Comment avez-vous vécues les premières années de votre entreprise ?
Super bien, car j’étais portée par mon projet. Et pourtant mon profil n’est pas le plus évident : femme seule avec un enfant à charge, devant m’endetter pour acheter le local… Tout n’a pas été simple et je me suis vu refuser un emprunt bancaire. Mais il ne faut pas se décourager, et aller voir d’autres banques. Dans mon cas cela a marché avec l’appui d’un bilan provisionnel d’activité réalisé par un expert-comptable. Et puis je me suis lancée rapidement, avec une clientèle présente.
« Être sa propre patronne, c’est agréable, mais cela demande de la rigueur et un bon sens de l’organisation. »
Quels conseils donneriez-vous à tous ceux qui souhaitent créer ou reprendre une entreprise ?
Assurez-vous d’être passionné par votre activité et plein de volonté. Visualisez bien votre mode de vie à venir. Prenez votre mal en patience sur la partie administration et finance car c’est un passage obligé, et prenez les problèmes les uns après les autres, sans paniquer. Ne vous mettez pas trop la pression ! Échouer n’est pas un problème, votre expérience sera toujours précieuse, qu’importe ce qu’en dit votre entourage, car entreprendre peut intimider. Personnellement je me suis toujours dit que je pourrais retourner vers une autre activité, retrouver du boulot ailleurs en cas d’échec. Et regardez-moi après huit ans, toujours là, fidèle au poste !
Quelle est la valeur cardinale pour réussir sa création d’entreprise ?
La passion, c’est pour moi, la valeur principale car elle emporte tout le reste, en particulier dans les moments délicats. Vous vous dites que vous vous battez pour cette vie-là, car cela vous plait. Personnellement, ce que j’aime, c’est bien sûr rendre un linge de maison pimpant, mais aussi le contact avec les clients avec lesquels j’aime discuter. Être sa propre patronne, c’est agréable, mais cela demande de la rigueur et un bon sens de l’organisation. Mais votre cœur de métier, c’est votre carburant quotidien.

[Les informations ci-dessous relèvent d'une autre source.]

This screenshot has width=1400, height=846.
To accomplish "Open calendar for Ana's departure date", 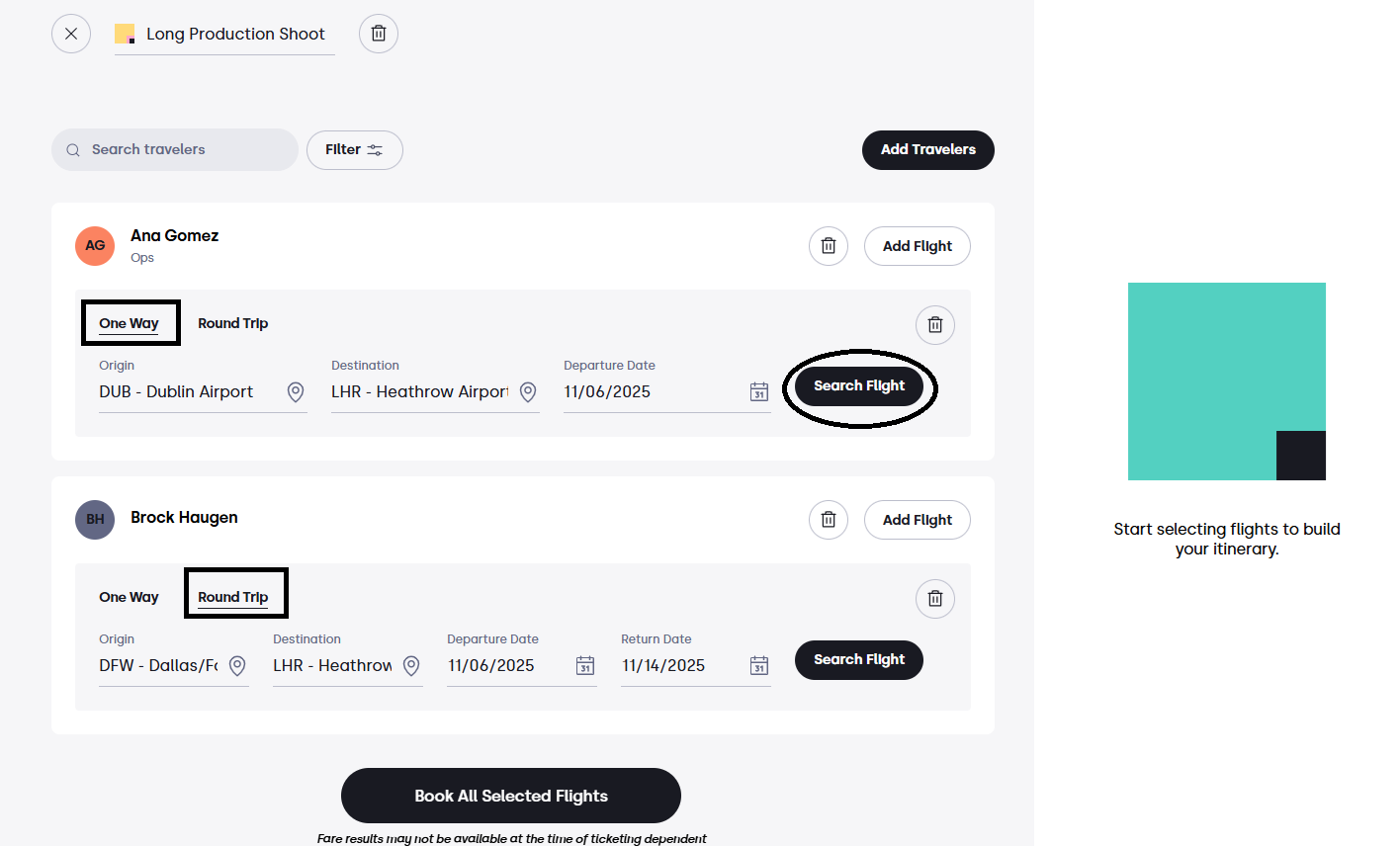I will pyautogui.click(x=758, y=392).
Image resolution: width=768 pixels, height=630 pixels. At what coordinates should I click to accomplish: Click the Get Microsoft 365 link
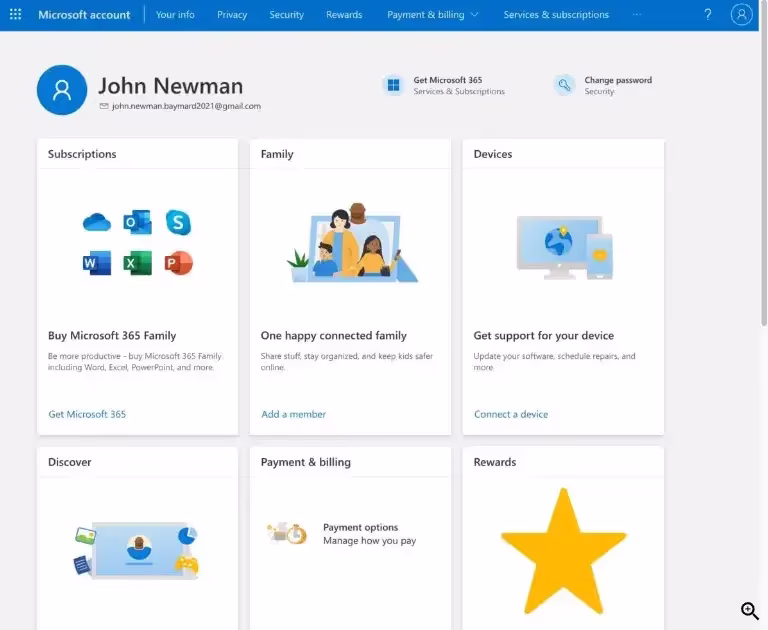click(87, 414)
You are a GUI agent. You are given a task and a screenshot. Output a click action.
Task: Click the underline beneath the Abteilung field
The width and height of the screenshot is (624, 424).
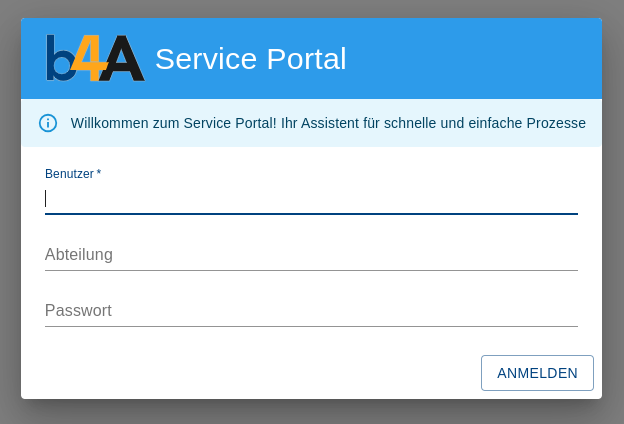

« Être entrepreneur, ce n’est pas seulement être artisan, commerçant… cela nécessite de comprendre un minimum la gestion. »
Quelles formations ont été utiles dans votre parcours ?
J’ai fait des stages obligatoires sur la création d’entreprise à la Chambre des Métiers de Perpignan. Ça aide notamment sur la partie gestion de l’activité, par exemple pour ne pas confondre le chiffre d’affaires avec les bénéfices. Être entrepreneur, ce n’est pas seulement être artisan, commerçant… cela nécessite de comprendre un minimum la gestion, même si vous êtes accompagné d’un comptable. Quant au métier de blanchisseuse, je l’ai appris toute seule, en autodidacte. J’ai beaucoup appris en faisant, portée par la passion de mon métier.
Anthony, coiffeur à Paris
Le salon Monsieur Anthony, c’est un écrin de bien-être dans l’agitation parisienne où l’instant dépasse la coupe ou la couleur. Aujourd’hui à la tête d’une équipe de cinq coiffeurs, Anthony évoque pour nous les défis des débuts, ce qui le pousse à avancer et glisse quelques conseils avisés.
Vous avez lancé votre salon en octobre 2019, un moment compliqué pour un entrepreneur…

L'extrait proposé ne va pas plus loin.